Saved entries
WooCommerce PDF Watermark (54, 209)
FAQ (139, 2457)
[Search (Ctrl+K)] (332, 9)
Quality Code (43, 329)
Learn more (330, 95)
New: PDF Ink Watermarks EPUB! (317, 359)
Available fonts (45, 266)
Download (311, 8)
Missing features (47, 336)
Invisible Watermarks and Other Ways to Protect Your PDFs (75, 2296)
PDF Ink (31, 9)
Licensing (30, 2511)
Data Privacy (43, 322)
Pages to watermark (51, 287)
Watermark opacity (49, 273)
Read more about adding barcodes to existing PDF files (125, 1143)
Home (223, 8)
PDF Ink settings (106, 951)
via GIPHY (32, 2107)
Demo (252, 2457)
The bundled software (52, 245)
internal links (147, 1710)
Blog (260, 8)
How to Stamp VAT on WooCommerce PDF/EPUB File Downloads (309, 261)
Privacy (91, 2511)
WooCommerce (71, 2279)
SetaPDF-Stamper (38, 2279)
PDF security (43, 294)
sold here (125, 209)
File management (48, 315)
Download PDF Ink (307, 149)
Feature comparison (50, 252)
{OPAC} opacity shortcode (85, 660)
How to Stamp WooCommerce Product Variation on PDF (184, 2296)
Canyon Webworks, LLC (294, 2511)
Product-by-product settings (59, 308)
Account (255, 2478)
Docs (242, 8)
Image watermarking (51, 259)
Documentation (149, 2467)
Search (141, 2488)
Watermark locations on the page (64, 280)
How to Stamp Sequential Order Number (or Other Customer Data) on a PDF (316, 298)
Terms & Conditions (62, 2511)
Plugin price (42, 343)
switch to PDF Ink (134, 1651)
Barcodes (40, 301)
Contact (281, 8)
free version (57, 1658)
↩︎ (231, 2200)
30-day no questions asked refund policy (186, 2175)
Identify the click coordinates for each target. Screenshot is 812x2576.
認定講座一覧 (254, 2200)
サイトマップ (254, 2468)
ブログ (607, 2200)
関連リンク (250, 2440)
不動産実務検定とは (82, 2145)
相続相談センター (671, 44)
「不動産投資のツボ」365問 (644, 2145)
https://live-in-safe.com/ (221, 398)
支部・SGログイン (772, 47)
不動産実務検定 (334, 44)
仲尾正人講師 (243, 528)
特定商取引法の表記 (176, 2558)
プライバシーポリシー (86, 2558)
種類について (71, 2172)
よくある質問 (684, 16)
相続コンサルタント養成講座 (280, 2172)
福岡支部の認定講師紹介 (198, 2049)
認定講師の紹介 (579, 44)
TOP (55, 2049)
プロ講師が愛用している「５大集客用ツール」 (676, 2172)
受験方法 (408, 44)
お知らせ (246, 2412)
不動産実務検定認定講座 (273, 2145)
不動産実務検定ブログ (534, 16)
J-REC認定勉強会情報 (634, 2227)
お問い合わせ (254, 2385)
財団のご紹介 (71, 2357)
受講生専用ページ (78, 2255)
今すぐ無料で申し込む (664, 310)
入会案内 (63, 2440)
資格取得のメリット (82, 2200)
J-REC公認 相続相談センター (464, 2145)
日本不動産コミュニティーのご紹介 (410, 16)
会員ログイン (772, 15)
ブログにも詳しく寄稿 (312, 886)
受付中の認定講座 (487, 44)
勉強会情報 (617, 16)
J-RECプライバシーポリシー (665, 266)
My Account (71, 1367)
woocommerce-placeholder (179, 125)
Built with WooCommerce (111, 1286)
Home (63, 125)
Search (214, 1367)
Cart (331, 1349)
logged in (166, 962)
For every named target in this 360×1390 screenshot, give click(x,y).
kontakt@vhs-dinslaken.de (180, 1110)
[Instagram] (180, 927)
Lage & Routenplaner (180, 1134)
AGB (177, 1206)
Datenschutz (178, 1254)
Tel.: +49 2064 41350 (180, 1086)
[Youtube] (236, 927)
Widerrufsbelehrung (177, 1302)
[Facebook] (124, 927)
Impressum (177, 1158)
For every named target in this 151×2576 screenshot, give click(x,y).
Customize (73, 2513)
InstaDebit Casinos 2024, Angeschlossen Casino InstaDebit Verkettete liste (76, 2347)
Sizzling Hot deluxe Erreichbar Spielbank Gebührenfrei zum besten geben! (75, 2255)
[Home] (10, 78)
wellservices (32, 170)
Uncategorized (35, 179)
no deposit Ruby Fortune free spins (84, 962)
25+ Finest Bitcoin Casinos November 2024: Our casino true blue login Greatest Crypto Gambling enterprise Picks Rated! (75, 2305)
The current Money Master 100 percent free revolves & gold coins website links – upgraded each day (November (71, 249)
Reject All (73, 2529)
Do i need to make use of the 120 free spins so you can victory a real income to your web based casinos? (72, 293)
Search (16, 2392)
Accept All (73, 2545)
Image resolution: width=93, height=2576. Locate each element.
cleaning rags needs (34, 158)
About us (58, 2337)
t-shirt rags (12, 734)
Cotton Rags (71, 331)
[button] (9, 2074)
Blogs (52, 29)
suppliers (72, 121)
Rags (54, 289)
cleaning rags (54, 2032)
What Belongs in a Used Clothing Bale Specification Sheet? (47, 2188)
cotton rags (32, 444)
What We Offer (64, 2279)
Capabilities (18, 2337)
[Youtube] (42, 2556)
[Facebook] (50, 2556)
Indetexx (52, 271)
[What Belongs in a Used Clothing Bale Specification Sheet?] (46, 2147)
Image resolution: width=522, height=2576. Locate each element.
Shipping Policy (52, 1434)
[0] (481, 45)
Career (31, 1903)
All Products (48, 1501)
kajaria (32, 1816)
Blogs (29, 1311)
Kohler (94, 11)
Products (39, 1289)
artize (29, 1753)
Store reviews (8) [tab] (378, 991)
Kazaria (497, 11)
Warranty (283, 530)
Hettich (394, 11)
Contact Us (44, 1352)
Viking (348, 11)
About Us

= Exercise objective =
Please list every line of the records that contains "November".

= Task result =
25+ Finest Bitcoin Casinos November 2024: Our casino true blue login Greatest Crypto Gambling enterprise Picks Rated! (75, 2305)
The current Money Master 100 percent free revolves & gold coins website links – upgraded each day (November (71, 249)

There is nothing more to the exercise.